Oryantalizmi, Hıristiyan misyonerliği ve sömürgeciliğin keşif kolu olarak gören en önemli entelektüel kuşkusuz E.Said’dir. E.Said’e göre Oryantalizm çalışmalarını bilimsel bir temele oturtmak isteyen düşünceye kökten itirazlar yöneltti. Bu yüzden oryantalizm denince Onun eleştirileri ihmal edilemeyecek kadar önemli bir konuma oturmuştur. Said’e göre oryantalizm, asla masum bir akademik araştırma disiplini, Doğu’yu tanımaya dönük sosyolojik bir çalışma alanı değildir. Said, oryantalizmi şöyle tanımlamaktadır: “Antropolog, sosyolog, tarihçi yahut dilbilimci olsun özel yahut genel bir açıdan Şark’ı öğreten, yazıya döken yahut araştıran kimse şarkiyatçıdır ve yaptığı şey şarkiyattır…Oryantalizmin daha geniş bir manası vardır: Oryantalizm Doğu ve Batı arasında ontolojik ve epistemolojik ayırıma dayalı bir düşünce biçimidir…Şimdi oryantalizmin üçüncü tanımına geliyorum: XVIII.yüzyıl sonlarını kabaca belirlemiş bir başlangıç noktası kabul edersek oryantalizm Şark ile uğraşan müesseselerdir;yani Şark hakkında hükümlerde bulunur,Şark hakkındaki kanaatleri onayından geçirir,Şark’ı tasvir eder,tedris eder, ikan eder, yönetir; kısacası Doğu’yu hakim olmak, onu yeniden kurmak ve onun amiri olabilmek içim bulduğu bir yoldur.” (4)
Edward Said’in son cümleleri oryantalist çalışmalar hakkındaki genel anlayışını da ortaya koymaktadır. Şurası açık ki, Batı’da oryantalist çalışmalar, Batı’nın sömürgecilik faaliyetleriyle eş zamanlı olarak yoğunlaşmıştır. Bu durum oryantalizm çalışmalarının sömürgecilik ile olan ilgisini ve bağlantısını açıkça ortaya koymaktadır. E. Said’in “Oryantalizm” kitabının Türkçeye çevirisinde kullanılan “Sömürgeciliğin keşif kolu” nitelemesi, Cemil Meriç’e aittir.
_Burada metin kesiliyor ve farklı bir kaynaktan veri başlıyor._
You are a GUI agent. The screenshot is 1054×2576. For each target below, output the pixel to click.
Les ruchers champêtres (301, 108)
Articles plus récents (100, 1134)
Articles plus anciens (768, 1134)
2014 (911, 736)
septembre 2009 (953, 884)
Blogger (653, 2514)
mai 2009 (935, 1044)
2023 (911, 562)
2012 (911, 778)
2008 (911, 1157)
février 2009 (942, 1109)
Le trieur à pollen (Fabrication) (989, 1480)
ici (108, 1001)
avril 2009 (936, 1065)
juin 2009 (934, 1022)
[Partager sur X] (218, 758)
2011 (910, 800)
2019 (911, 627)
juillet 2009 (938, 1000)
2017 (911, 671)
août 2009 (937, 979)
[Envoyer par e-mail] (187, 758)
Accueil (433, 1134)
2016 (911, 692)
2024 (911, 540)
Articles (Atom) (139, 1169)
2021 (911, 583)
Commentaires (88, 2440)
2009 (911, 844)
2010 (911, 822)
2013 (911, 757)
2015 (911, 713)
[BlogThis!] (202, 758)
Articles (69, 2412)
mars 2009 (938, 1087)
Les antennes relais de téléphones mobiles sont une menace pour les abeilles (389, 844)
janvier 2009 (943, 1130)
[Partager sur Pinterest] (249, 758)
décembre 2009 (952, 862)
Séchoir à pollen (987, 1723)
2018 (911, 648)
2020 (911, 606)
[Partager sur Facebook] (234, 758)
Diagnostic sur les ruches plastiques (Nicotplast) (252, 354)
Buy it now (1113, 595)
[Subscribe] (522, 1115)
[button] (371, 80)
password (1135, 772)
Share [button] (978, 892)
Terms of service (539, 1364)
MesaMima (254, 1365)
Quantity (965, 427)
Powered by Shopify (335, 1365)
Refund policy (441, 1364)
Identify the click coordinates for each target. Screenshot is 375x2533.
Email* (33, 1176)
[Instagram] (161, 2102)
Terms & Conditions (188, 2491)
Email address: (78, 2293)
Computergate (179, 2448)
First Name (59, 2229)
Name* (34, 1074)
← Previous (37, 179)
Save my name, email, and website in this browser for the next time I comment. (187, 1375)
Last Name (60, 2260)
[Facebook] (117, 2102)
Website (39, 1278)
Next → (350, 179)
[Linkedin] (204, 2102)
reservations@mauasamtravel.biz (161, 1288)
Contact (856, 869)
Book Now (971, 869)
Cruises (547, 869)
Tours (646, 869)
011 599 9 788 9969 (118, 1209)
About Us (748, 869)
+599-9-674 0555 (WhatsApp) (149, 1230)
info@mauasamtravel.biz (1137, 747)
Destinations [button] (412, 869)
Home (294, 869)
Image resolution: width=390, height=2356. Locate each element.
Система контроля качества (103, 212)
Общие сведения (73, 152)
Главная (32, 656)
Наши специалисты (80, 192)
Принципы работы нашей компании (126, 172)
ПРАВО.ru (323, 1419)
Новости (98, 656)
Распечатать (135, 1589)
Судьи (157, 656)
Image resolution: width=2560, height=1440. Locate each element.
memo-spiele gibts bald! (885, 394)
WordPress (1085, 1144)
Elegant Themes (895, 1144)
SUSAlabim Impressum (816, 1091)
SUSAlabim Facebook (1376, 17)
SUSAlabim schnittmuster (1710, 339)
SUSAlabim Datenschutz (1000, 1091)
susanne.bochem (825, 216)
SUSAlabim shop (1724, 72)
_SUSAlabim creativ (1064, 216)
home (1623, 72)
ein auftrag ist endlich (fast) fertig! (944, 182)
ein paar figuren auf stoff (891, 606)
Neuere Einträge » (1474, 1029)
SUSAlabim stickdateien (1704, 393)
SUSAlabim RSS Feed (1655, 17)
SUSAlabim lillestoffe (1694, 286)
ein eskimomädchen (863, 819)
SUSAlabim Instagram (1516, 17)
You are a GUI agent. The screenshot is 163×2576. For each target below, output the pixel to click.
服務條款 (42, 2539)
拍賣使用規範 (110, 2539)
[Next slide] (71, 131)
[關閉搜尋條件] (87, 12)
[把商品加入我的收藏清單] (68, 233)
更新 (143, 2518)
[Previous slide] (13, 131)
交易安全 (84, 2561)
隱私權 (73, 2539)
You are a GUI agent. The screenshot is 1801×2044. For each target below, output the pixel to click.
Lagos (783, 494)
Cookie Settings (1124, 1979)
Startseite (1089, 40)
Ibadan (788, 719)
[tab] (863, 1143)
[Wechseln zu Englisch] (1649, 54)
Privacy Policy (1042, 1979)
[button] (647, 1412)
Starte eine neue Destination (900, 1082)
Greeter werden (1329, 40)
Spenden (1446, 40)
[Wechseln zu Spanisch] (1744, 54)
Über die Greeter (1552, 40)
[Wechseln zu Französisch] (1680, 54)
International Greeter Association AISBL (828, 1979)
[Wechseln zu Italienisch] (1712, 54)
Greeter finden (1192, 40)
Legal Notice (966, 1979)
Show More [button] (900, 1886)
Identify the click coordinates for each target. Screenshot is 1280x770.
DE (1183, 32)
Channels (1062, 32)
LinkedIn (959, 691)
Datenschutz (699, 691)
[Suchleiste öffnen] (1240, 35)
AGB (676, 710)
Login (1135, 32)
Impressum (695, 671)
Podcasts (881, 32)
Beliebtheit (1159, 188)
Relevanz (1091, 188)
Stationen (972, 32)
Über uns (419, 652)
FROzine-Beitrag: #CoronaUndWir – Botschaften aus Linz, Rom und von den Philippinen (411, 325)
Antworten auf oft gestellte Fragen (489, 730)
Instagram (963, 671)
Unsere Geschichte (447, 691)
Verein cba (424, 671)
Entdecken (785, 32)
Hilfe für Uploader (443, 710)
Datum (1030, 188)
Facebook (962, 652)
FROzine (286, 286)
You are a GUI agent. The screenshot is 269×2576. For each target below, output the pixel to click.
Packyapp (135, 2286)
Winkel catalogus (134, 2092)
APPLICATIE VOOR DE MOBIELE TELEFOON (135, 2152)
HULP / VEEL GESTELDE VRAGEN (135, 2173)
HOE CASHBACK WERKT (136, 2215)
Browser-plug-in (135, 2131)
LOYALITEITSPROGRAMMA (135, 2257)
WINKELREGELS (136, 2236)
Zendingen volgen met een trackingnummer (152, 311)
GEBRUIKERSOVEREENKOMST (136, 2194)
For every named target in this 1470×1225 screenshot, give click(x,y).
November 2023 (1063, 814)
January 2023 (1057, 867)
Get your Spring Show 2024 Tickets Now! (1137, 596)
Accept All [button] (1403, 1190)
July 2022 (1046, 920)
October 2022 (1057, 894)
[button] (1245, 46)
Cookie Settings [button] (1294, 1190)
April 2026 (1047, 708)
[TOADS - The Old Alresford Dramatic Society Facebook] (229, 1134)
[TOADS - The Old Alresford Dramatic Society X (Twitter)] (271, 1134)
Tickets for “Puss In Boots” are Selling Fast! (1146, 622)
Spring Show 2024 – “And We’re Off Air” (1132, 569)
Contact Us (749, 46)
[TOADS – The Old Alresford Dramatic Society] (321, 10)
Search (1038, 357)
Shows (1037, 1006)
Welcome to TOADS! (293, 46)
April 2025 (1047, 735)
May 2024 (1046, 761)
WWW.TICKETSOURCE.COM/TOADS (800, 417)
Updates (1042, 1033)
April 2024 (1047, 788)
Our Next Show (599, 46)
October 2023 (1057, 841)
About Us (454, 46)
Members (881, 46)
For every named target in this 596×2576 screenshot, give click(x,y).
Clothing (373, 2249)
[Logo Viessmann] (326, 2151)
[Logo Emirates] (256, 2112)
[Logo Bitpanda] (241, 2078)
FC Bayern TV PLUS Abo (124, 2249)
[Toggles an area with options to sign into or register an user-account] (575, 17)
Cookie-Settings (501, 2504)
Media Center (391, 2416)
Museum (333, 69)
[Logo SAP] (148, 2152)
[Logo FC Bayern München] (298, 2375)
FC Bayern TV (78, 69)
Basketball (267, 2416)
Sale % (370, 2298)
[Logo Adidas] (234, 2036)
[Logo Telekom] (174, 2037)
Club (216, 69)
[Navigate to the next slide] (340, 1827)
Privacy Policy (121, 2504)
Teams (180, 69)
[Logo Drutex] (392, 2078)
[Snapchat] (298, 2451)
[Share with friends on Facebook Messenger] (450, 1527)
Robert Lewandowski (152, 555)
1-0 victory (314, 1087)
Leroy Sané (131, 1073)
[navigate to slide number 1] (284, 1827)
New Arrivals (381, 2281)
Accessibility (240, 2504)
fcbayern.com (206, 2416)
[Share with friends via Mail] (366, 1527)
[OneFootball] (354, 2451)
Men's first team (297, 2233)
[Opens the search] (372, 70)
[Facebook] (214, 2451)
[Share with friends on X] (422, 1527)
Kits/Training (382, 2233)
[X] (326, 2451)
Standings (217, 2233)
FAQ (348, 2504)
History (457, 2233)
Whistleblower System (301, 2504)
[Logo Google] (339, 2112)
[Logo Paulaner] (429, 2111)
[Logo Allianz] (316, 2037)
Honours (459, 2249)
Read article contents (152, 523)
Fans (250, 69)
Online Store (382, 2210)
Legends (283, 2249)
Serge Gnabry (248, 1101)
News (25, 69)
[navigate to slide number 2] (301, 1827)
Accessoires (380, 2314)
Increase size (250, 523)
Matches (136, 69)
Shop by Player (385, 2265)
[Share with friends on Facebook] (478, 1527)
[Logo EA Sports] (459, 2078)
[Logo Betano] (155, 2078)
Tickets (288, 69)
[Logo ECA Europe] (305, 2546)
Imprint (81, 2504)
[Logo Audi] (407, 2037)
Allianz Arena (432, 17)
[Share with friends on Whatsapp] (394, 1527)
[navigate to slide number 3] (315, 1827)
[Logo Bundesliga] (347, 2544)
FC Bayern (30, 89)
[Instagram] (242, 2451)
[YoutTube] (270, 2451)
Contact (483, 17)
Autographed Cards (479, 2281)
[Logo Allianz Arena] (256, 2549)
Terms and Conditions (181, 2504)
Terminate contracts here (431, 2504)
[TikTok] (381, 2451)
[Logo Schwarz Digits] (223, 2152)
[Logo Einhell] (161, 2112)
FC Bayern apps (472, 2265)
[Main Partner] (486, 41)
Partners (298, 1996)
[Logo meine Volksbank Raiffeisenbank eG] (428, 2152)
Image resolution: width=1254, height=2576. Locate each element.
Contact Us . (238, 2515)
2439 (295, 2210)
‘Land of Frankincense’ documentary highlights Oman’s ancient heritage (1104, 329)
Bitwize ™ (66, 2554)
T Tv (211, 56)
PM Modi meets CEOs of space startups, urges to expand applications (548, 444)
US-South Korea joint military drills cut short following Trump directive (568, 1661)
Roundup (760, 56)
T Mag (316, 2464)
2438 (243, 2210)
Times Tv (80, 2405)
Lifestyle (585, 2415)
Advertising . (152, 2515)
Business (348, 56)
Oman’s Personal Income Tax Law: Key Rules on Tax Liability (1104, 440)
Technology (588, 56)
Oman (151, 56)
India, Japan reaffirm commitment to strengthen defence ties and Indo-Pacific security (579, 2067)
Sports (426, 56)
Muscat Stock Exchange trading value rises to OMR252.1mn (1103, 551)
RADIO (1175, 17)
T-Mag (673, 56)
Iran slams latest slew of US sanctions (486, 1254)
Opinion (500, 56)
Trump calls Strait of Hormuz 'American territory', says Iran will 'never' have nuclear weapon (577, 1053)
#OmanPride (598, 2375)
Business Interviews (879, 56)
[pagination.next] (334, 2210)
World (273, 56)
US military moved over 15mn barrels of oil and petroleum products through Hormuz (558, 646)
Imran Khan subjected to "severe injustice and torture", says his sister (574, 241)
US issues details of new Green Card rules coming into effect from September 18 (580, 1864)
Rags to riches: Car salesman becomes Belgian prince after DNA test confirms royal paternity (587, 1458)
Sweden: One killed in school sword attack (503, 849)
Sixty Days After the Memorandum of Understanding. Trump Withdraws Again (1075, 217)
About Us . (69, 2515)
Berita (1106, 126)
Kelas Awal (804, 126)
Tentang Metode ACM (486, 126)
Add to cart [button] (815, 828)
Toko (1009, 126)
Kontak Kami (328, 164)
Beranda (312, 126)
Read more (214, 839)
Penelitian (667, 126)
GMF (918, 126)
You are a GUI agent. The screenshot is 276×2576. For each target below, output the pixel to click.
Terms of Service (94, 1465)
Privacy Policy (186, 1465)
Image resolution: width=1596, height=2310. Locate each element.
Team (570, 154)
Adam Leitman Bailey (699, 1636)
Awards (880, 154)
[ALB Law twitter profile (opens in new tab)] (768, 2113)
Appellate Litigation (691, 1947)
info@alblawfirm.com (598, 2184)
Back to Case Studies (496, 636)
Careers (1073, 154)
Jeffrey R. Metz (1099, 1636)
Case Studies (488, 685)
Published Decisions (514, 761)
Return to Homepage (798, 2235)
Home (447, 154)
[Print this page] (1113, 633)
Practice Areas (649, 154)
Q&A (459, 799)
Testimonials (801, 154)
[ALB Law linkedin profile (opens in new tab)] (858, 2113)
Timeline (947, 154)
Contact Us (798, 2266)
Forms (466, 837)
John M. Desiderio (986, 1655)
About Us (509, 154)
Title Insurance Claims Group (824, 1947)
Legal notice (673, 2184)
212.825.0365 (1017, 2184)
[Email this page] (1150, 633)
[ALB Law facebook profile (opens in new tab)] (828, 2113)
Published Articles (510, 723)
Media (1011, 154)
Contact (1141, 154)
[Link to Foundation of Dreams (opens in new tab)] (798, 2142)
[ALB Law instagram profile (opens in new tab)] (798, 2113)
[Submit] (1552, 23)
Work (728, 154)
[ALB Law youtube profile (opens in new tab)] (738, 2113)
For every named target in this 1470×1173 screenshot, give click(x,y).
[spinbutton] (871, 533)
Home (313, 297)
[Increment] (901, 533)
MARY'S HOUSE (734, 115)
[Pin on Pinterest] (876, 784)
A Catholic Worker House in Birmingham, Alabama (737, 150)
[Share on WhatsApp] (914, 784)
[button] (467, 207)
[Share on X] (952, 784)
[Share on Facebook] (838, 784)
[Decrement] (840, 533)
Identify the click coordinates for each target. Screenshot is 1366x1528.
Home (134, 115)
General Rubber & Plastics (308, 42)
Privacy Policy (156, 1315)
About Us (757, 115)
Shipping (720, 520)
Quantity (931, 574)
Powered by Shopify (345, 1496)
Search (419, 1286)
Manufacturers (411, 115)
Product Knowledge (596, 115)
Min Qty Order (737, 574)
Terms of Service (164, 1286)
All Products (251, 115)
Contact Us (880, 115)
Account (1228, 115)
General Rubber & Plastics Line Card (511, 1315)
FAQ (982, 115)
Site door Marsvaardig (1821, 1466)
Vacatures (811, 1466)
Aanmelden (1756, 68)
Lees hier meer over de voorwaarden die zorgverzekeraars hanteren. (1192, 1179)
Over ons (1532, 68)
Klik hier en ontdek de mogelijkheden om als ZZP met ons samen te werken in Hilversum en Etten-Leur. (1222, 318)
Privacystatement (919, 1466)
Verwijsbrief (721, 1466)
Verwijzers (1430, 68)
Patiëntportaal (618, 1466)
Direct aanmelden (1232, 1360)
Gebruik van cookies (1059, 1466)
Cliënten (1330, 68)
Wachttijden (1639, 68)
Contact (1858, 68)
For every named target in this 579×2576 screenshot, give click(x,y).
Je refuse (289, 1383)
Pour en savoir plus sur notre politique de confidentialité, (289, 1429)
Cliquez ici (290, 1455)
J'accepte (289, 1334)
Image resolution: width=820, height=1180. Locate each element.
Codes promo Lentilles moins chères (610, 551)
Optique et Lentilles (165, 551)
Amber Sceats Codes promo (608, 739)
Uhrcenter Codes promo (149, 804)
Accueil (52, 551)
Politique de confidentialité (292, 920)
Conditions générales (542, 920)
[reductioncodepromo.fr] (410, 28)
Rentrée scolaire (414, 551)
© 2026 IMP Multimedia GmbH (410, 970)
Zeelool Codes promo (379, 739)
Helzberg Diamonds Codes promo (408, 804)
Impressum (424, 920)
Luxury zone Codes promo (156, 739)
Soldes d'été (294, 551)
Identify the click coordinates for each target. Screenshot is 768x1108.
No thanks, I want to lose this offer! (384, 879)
Oryantalizmin nasıl ortaya çıktığı konusunda Cemil Meriç, Said’le aynı paralelde düşünmektedir. 
Yazar Alev Alatlı Said’in oryantalist çalışmalarına farklı bir perspektiften bakar: “Öte yandan, Said’in incelemelerinde Türkiye ve Türkler yoktur. Afganlılar, İranlılar vardır ama Oryantalizmin belki de en mağdur edilmiş muhatapları, Türkler, yoktur! Bunu müteveffa düşünürün Türkçe bilmediği için bizden uzak durmuş olmasıyla açıklayabiliriz belki. Ama bence esas olan, Edward Said’in eserlerinin kendi kendisine karşı ‘Oryantalist’ bir bakış geliştirmiş olan yerleşik eski solcu/yeni liberal Türk enteljensiyasını delememiş olmasıdır. Rahmetli Cemil Meriç’in, “Bu kitabı biz yazmalıydık!” demesi vardır. “Oryantalizm” isimli kitabın “Sömürgeciliğin Keşif Kolu” şeklindeki üst başlığını koyan da Cemil Meriç’tir. İktidarım olsa, liselere zorunlu ders kitabı olarak yerleştireceğim Oryantalizm ve Kültürel Emperyalizm, “bilgi”nin nasıl “yaratıldığı”nı, nasıl “manipüle edilebildiğini” gözler önüne sermesi bakımından bir dehanın eseridir. Neticeyi kelâm, dünya, eşsiz bir entektüelini kaybetti. Hocaydı. Tek umudum, geride, kendisini anlayan, erdemlerine sahip çıkabilecek bir iki öğrenci bırakmış olması ihtimali. Mekânı cennet olsun.”(Alev Alatlı, Resmi Web Sitesi) . Alev Alatlı’nın da işaret ettiği gibi Oryantalizm çalışmaları iktidarın siyasal amaçlar uğruna bilgiyi nasıl manipüle edeceğinin en güzel örneklerinden biridir. Burada kültürel iktidar ve bilgi Batı’nın elindedir ve o bilgiyi sömürgecilik faaliyetlerinde bir araca dönüştürmektedir. Doğu’yu gelişimini tamamlamamış, aklını kullanamayan bir coğrafya olarak tanımlamaktadır. Kuşkusuz bu anlatımda Batı aklını kullanan dünyanın diğer bölgelerine bilgiyi götüren coğrafyadır.  Dolayısıyla Batı’nın Doğu’yu geliştirmek amacıyla yapacağı müdahaleler, daha geniş anlamda sömürge faaliyetleri meşru bir temele kavuşmuş olur. 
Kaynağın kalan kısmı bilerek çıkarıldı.